(What the task asks) Search the listing for "Xenopus" and copy every line where it appears.

=== Begin Enclosure ===

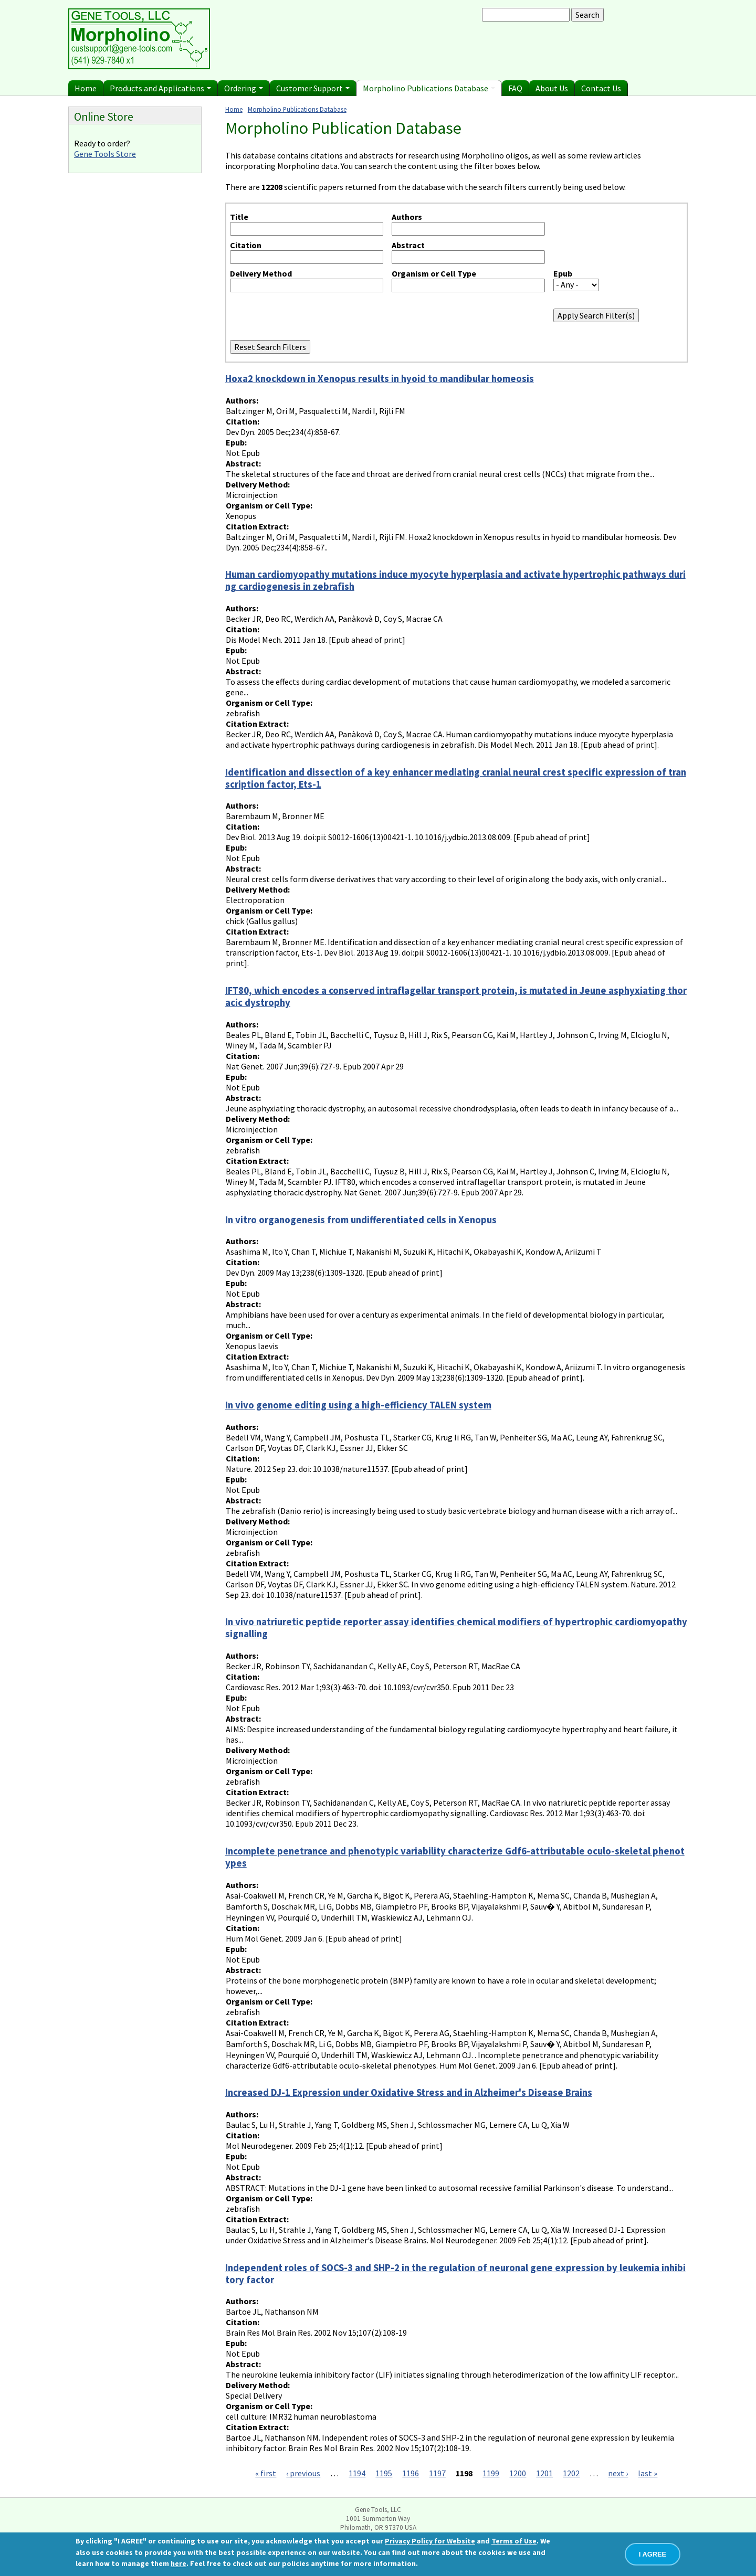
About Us (552, 88)
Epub (562, 273)
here (178, 2563)
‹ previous (303, 2473)
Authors (407, 216)
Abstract (408, 245)
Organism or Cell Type (434, 273)
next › (618, 2473)
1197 (437, 2473)
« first (265, 2473)
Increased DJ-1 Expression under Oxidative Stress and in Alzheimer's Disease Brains (408, 2092)
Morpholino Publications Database (429, 88)
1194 (357, 2473)
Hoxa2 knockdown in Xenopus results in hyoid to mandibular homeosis (379, 379)
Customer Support (313, 88)
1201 (544, 2473)
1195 (383, 2473)
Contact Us (601, 88)
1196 (410, 2473)
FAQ (515, 88)
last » (647, 2473)
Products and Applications (160, 88)
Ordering (243, 88)
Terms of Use (514, 2541)
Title (239, 216)
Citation (245, 245)
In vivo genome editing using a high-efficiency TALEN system (358, 1405)
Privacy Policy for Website (430, 2541)
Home (86, 88)
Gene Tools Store (105, 154)
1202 (571, 2473)
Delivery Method (261, 273)
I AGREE (652, 2554)
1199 (490, 2473)
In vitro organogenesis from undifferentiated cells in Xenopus (361, 1220)
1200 (517, 2473)
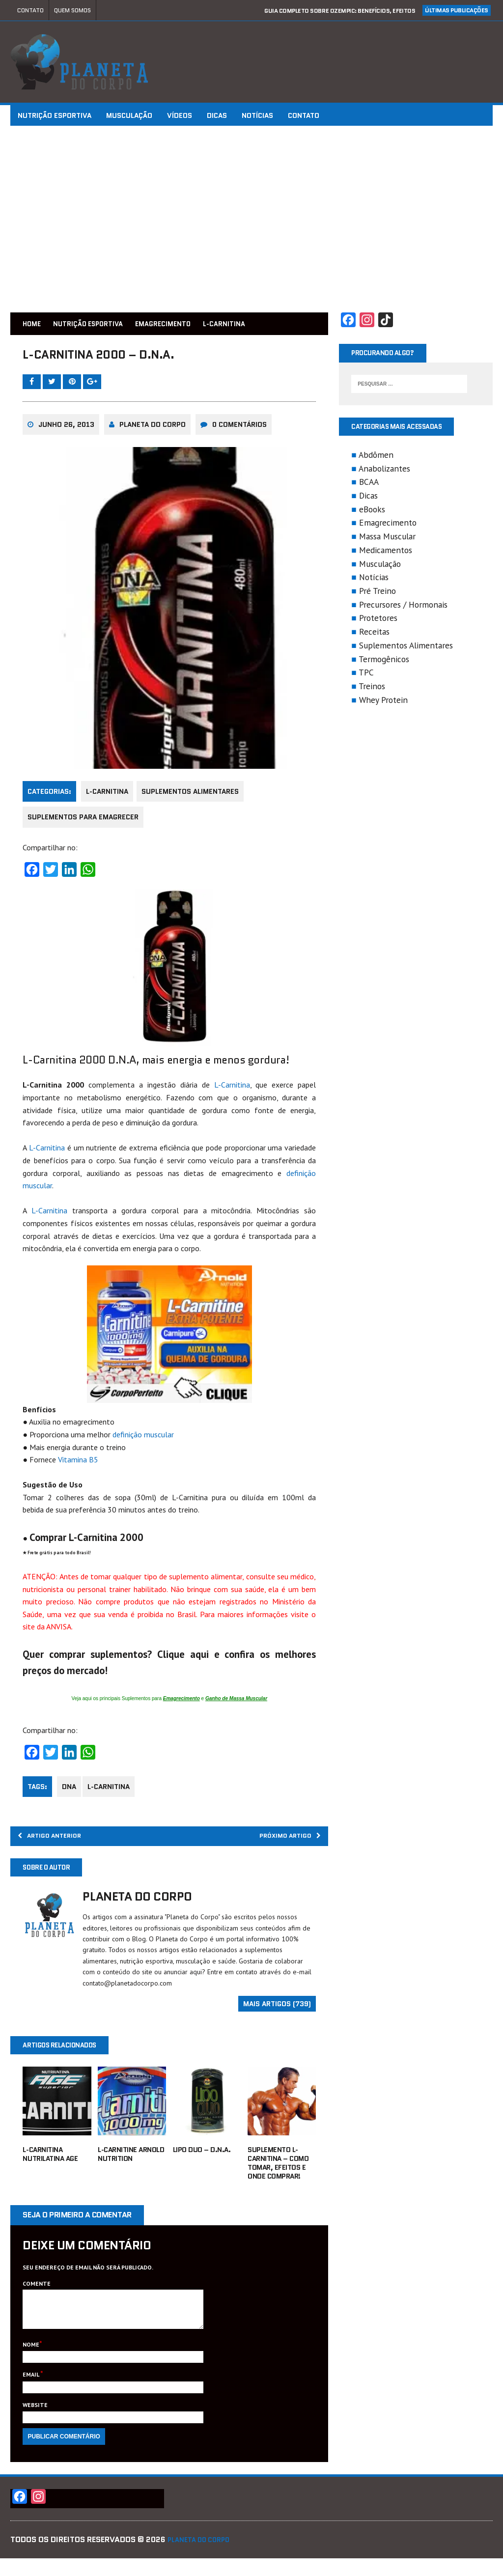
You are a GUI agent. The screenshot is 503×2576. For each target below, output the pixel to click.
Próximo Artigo (282, 1842)
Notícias (259, 115)
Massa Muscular (386, 539)
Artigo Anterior (59, 1842)
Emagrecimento (186, 323)
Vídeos (181, 115)
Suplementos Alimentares (195, 797)
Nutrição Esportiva (56, 115)
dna (71, 1790)
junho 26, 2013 (68, 432)
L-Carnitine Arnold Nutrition (132, 2164)
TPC (365, 675)
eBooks (371, 512)
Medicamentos (384, 553)
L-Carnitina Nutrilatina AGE (52, 2164)
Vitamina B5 (80, 1464)
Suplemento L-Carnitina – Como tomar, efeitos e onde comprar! (278, 2173)
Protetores (377, 621)
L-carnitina (114, 1790)
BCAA (368, 485)
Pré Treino (376, 594)
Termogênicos (383, 662)
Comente (39, 2293)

=== End Enclosure ===

(Written solution)
Hoxa2 knockdown in Xenopus results in hyoid to mandibular homeosis (379, 379)
In vitro organogenesis from undifferentiated cells in Xenopus (361, 1220)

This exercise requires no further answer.